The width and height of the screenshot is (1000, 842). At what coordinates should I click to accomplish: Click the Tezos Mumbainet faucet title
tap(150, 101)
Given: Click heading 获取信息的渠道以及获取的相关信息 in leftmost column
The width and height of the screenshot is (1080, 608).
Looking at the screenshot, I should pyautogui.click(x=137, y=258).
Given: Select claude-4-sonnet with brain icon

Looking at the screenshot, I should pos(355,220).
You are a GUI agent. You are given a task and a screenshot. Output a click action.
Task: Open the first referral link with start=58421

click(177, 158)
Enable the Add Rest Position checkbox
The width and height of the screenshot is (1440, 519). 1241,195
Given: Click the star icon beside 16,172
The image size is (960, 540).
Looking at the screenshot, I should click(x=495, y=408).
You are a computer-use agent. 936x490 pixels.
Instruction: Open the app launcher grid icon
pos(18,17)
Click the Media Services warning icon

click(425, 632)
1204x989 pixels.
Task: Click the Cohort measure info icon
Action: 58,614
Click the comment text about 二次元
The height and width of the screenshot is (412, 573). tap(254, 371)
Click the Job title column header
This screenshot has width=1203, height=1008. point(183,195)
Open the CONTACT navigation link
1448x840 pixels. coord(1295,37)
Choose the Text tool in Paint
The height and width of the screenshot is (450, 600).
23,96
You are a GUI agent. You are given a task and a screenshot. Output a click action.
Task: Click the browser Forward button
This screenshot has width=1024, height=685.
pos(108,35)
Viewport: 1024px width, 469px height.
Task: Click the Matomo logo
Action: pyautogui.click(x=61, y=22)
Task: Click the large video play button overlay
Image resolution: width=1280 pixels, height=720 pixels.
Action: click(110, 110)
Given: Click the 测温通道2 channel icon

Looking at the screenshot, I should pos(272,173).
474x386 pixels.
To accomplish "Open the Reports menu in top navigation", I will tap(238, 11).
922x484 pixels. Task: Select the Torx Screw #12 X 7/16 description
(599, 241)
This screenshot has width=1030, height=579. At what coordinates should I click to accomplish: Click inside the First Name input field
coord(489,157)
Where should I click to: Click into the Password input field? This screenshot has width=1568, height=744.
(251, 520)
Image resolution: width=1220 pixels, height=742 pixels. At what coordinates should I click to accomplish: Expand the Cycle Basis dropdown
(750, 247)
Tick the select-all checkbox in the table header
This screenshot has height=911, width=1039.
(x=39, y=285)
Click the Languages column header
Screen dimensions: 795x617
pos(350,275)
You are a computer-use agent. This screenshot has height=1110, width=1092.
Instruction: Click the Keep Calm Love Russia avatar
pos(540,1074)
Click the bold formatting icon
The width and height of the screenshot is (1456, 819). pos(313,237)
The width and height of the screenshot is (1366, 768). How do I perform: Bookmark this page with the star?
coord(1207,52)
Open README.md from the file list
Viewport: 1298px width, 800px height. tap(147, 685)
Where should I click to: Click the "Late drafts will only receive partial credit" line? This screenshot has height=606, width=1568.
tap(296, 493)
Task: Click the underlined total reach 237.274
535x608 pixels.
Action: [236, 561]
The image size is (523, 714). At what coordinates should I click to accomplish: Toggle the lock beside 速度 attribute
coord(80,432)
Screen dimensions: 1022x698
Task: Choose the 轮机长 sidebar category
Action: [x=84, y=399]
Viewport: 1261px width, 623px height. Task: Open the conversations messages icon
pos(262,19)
◆ ◆ ◆ ◆ ◆
- _WHAT IS EXPECTED_:
Working from the data above, extract solely the lines from the one containing "Given: Select claude-4-sonnet with brain icon" through the one containing "Choose the Text tool in Paint", exactly as they appear, both included.

- _RESPONSE_:
Given: Select claude-4-sonnet with brain icon

Looking at the screenshot, I should pos(355,220).
You are a GUI agent. You are given a task and a screenshot. Output a click action.
Task: Open the first referral link with start=58421

click(177, 158)
Enable the Add Rest Position checkbox
The width and height of the screenshot is (1440, 519). 1241,195
Given: Click the star icon beside 16,172
The image size is (960, 540).
Looking at the screenshot, I should click(x=495, y=408).
You are a computer-use agent. 936x490 pixels.
Instruction: Open the app launcher grid icon
pos(18,17)
Click the Media Services warning icon

click(425, 632)
1204x989 pixels.
Task: Click the Cohort measure info icon
Action: 58,614
Click the comment text about 二次元
The height and width of the screenshot is (412, 573). tap(254, 371)
Click the Job title column header
This screenshot has width=1203, height=1008. point(183,195)
Open the CONTACT navigation link
1448x840 pixels. coord(1295,37)
Choose the Text tool in Paint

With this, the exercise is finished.